Consigne: Mets à jour les lignes de tous les items en remplaçant « Locate an element on the screen » par « Find an element on the screen ». Ne change rien d'autre.

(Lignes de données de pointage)
%%

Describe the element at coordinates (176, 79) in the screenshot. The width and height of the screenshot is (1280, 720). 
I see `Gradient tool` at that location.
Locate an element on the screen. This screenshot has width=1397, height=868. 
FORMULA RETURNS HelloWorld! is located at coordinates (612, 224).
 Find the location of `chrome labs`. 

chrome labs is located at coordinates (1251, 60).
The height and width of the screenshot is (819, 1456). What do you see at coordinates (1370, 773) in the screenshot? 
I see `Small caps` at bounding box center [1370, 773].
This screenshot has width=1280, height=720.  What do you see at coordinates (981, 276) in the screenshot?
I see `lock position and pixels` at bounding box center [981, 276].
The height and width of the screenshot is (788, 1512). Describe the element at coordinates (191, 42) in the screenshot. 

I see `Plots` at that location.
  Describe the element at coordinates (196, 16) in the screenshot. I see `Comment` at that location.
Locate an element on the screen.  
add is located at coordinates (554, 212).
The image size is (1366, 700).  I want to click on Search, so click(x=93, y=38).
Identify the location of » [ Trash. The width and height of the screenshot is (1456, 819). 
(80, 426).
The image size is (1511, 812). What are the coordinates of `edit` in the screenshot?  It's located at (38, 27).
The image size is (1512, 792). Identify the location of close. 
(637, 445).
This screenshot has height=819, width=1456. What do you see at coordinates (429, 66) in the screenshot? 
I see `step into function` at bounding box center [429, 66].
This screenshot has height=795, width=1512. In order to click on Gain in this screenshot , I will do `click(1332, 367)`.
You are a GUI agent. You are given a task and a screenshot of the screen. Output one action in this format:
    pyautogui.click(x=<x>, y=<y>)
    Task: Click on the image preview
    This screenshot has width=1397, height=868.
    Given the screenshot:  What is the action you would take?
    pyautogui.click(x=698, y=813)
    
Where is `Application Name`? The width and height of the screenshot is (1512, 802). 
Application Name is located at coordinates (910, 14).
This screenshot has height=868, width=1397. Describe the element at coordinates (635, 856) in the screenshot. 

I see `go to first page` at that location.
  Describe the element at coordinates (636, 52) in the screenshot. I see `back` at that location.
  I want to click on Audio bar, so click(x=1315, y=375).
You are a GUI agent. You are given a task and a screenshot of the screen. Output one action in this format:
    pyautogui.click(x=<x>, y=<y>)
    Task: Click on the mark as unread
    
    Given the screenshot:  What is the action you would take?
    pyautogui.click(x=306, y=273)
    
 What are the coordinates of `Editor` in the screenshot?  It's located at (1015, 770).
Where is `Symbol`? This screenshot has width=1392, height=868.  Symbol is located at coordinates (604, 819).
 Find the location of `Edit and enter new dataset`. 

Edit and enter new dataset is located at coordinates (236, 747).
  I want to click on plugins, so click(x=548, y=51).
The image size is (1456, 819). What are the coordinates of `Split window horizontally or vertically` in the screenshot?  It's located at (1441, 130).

%%

Réponse rédigée:
Describe the element at coordinates (176, 79) in the screenshot. The width and height of the screenshot is (1280, 720). 
I see `Gradient tool` at that location.
Find an element on the screen. This screenshot has width=1397, height=868. 
FORMULA RETURNS HelloWorld! is located at coordinates (612, 224).
 Find the location of `chrome labs`. 

chrome labs is located at coordinates (1251, 60).
The height and width of the screenshot is (819, 1456). What do you see at coordinates (1370, 773) in the screenshot? 
I see `Small caps` at bounding box center [1370, 773].
This screenshot has width=1280, height=720.  What do you see at coordinates (981, 276) in the screenshot?
I see `lock position and pixels` at bounding box center [981, 276].
The height and width of the screenshot is (788, 1512). Describe the element at coordinates (191, 42) in the screenshot. 

I see `Plots` at that location.
  Describe the element at coordinates (196, 16) in the screenshot. I see `Comment` at that location.
Find an element on the screen.  
add is located at coordinates (554, 212).
The image size is (1366, 700).  I want to click on Search, so click(x=93, y=38).
Identify the location of » [ Trash. The width and height of the screenshot is (1456, 819). 
(80, 426).
The image size is (1511, 812). What are the coordinates of `edit` in the screenshot?  It's located at (38, 27).
The image size is (1512, 792). Identify the location of close. 
(637, 445).
This screenshot has height=819, width=1456. What do you see at coordinates (429, 66) in the screenshot? 
I see `step into function` at bounding box center [429, 66].
This screenshot has height=795, width=1512. In order to click on Gain in this screenshot , I will do `click(1332, 367)`.
You are a GUI agent. You are given a task and a screenshot of the screen. Output one action in this format:
    pyautogui.click(x=<x>, y=<y>)
    Task: Click on the image preview
    This screenshot has width=1397, height=868.
    Given the screenshot:  What is the action you would take?
    pyautogui.click(x=698, y=813)
    
Where is `Application Name`? The width and height of the screenshot is (1512, 802). 
Application Name is located at coordinates (910, 14).
This screenshot has height=868, width=1397. Describe the element at coordinates (635, 856) in the screenshot. 

I see `go to first page` at that location.
  Describe the element at coordinates (636, 52) in the screenshot. I see `back` at that location.
  I want to click on Audio bar, so click(x=1315, y=375).
You are a GUI agent. You are given a task and a screenshot of the screen. Output one action in this format:
    pyautogui.click(x=<x>, y=<y>)
    Task: Click on the mark as unread
    
    Given the screenshot:  What is the action you would take?
    pyautogui.click(x=306, y=273)
    
 What are the coordinates of `Editor` in the screenshot?  It's located at (1015, 770).
Where is `Symbol`? This screenshot has width=1392, height=868.  Symbol is located at coordinates (604, 819).
 Find the location of `Edit and enter new dataset`. 

Edit and enter new dataset is located at coordinates (236, 747).
  I want to click on plugins, so click(x=548, y=51).
The image size is (1456, 819). What are the coordinates of `Split window horizontally or vertically` in the screenshot?  It's located at (1441, 130).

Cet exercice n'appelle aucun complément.